%%

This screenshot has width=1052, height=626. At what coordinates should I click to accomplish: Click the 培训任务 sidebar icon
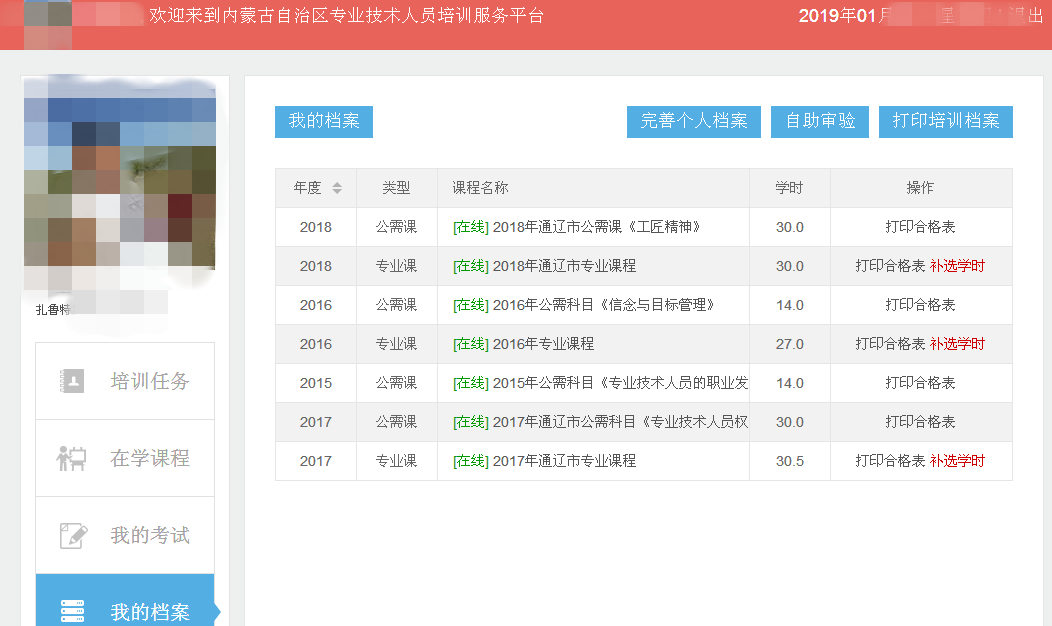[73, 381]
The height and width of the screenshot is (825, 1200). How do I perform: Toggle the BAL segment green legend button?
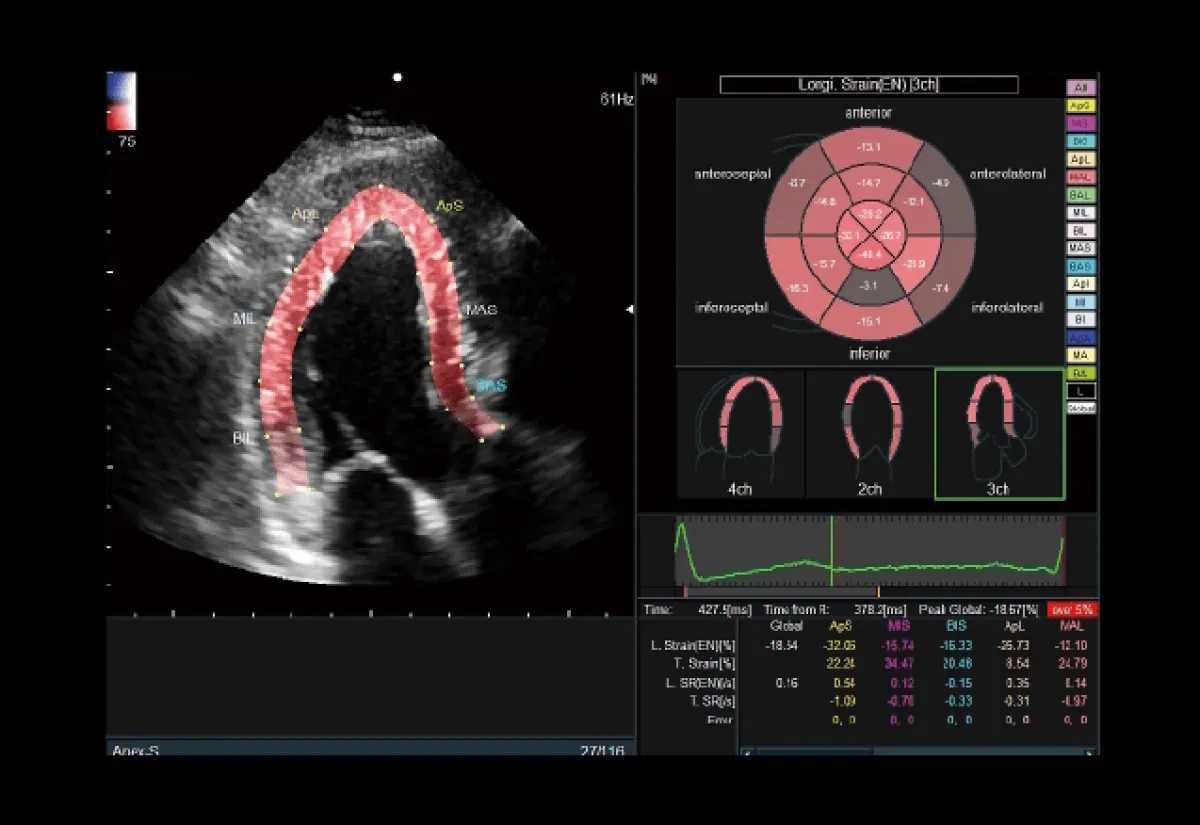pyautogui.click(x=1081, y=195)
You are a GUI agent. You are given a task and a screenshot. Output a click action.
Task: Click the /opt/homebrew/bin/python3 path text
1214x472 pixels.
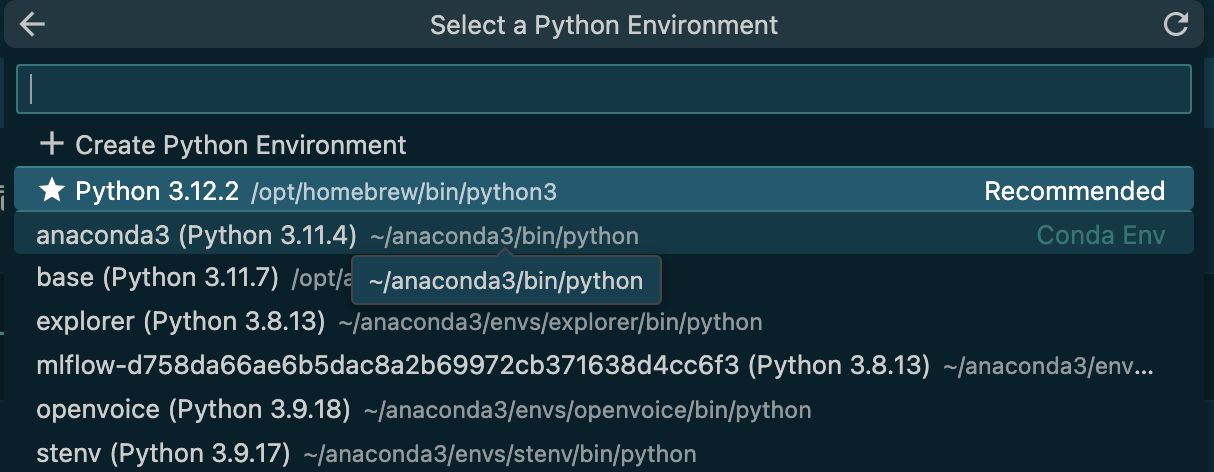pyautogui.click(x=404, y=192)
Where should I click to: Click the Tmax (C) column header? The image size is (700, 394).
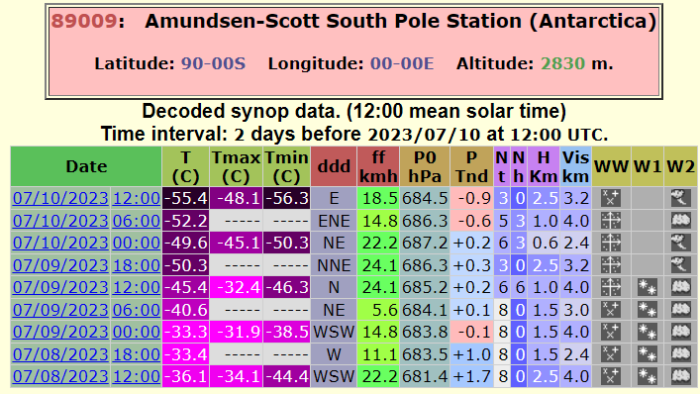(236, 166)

%%

Description of the task →
Rewrite all the rows above with "screen capture" in place of "screenshot", leaving everything else unchanged. Leave the pictures out of your answer.

Task response →
This screen capture has width=1052, height=626. At what coordinates should I click to accomplish: Click the 培训任务 sidebar icon
[73, 381]
The height and width of the screen capture is (825, 1200). How do I perform: Toggle the BAL segment green legend button?
pyautogui.click(x=1081, y=195)
You are a GUI agent. You are given a task and a screen capture. Output a click action.
Task: Click the /opt/homebrew/bin/python3 path text
1214x472 pixels.
pyautogui.click(x=404, y=192)
Where should I click to: Click the Tmax (C) column header? The image size is (700, 394).
(236, 166)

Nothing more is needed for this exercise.